Two traditional powers are sitting out the bowl season with sanctions. Michigan absorbed an opening 41-14 setback at Alabama, a signal of what was to come. Notre Dame defeated its three Big Ten opponents. The UI’s conference losing streak reached 14, and Iowa lost its last six. Purdue won its last three games but still fired Danny Hope, paying the new coach twice Hope’s salary. Michigan State, seemingly on the rise, slipped to 6-6.
Wisconsin embarrassed Nebraska by running up 70 points in the title game, and Bret Bielema showed his disdain for the Big Ten by promptly leaving for Arkansas. Arkansas?
If the Rose Bowl had its way, they’d look elsewhere ... but the arrangement dating to 1947 brings Wisconsin, 4-4 in league play, to Pasadena. The conference’s seven qualifiers are all bowl underdogs.
Is anybody happy? What are we left to think?
We can always fall back on the cycle explanation. Or is the Midwest simply rusting out. Are we headed back toward a Big 2 and the Little 10 period? Quality recruits are swarming to already well-stocked Michigan and Ohio State programs. And nowhere else. Scout.com, in foretelling the future, shows Michigan and Ohio State attracting five 5-star and 27 4-star recruits while, in the latest demonstration of what tradition means, Nebraska has eight 4-star prospects and the other nine members show 14. That averages less than two per team for the “other nine.”

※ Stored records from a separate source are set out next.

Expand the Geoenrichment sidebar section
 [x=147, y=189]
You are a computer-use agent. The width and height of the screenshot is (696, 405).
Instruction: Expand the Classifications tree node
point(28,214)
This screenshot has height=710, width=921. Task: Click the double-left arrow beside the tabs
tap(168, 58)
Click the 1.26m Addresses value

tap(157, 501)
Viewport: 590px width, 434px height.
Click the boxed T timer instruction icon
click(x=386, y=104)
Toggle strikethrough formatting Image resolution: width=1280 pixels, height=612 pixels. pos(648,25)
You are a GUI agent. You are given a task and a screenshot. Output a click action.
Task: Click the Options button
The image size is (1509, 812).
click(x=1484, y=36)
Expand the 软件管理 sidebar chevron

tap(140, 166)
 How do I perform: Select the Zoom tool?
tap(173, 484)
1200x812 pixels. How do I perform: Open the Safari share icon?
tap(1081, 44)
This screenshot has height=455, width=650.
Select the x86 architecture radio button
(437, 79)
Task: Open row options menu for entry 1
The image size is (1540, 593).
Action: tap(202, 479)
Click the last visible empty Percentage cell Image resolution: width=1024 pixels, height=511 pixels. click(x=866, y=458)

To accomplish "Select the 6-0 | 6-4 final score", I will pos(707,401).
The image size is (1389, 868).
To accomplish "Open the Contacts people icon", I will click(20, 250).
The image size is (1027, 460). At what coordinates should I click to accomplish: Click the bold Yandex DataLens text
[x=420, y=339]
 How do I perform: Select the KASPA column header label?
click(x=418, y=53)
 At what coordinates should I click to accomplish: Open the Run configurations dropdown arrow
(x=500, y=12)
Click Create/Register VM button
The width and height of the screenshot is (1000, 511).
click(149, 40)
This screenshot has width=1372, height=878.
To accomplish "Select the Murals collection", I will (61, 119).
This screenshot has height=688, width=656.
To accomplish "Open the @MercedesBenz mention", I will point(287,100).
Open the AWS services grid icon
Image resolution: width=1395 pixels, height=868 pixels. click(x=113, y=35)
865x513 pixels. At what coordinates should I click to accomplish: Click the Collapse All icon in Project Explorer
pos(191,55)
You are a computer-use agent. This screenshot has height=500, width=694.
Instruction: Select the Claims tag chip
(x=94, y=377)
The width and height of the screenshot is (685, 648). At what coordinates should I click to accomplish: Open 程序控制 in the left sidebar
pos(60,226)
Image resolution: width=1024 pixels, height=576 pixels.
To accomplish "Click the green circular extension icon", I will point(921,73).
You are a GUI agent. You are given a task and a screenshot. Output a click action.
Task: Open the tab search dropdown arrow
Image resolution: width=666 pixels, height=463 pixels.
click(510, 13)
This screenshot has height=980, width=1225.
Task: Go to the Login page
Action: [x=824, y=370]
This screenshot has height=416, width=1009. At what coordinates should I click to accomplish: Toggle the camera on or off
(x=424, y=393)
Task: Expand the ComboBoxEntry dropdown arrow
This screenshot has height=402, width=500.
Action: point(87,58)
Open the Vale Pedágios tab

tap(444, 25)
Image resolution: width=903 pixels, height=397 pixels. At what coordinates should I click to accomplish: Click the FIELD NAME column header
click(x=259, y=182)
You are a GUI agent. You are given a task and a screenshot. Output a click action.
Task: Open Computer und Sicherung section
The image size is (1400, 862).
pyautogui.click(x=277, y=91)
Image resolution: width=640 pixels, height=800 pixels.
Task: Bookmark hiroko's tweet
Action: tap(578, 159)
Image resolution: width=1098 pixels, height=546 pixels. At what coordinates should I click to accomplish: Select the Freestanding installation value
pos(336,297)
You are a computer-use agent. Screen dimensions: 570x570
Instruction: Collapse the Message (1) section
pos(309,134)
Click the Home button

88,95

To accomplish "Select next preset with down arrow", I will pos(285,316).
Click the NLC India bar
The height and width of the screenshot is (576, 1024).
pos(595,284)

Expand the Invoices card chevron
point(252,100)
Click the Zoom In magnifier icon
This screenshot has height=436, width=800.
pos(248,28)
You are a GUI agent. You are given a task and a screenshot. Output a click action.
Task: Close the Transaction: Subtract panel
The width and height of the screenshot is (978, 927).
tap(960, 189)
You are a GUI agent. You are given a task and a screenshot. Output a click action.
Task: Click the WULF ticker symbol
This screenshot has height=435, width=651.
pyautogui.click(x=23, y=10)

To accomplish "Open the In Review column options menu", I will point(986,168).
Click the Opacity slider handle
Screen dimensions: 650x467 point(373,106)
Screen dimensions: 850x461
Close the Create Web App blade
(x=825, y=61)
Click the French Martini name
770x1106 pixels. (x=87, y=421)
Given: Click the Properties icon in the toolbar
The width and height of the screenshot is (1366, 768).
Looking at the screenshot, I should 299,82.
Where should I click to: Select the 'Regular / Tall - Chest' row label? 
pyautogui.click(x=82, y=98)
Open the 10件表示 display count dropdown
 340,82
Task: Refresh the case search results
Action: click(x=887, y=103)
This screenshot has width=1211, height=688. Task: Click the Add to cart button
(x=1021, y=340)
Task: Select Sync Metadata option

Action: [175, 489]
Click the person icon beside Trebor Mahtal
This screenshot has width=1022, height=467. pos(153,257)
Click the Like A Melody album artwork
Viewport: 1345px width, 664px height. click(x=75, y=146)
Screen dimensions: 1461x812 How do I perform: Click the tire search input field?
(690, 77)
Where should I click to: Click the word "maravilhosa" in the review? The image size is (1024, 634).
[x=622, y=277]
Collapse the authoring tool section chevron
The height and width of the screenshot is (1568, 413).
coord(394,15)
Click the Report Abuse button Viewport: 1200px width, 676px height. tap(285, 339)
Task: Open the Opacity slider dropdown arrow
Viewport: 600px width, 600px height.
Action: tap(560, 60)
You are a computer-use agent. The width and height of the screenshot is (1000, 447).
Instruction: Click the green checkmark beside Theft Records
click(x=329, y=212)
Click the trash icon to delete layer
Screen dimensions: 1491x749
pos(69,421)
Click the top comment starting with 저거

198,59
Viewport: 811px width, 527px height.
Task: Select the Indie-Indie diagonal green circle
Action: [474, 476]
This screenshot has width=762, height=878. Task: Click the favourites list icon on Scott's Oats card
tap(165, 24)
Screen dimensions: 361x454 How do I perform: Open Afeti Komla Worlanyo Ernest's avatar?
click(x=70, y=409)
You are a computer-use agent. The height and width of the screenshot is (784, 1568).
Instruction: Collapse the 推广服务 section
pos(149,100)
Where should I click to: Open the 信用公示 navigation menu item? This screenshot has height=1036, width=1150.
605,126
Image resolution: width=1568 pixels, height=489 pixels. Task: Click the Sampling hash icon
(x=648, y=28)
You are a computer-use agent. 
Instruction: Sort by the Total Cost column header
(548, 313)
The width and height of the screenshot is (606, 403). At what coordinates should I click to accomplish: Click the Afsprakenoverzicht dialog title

Penn State is headed for a difficult period of limited rosters. Nebraskans are beginning to doubt Bo Pelini, while many Iowans believe Kirk Ferentz has run his course. Illinois is falling back on junior college recruits. And Badgers fans are wondering if Wisconsin’s unique style will work with Gary Andersen.
And now we see Rutgers and Maryland coming in the distance. Will that make it the Big 2 and the Little 12?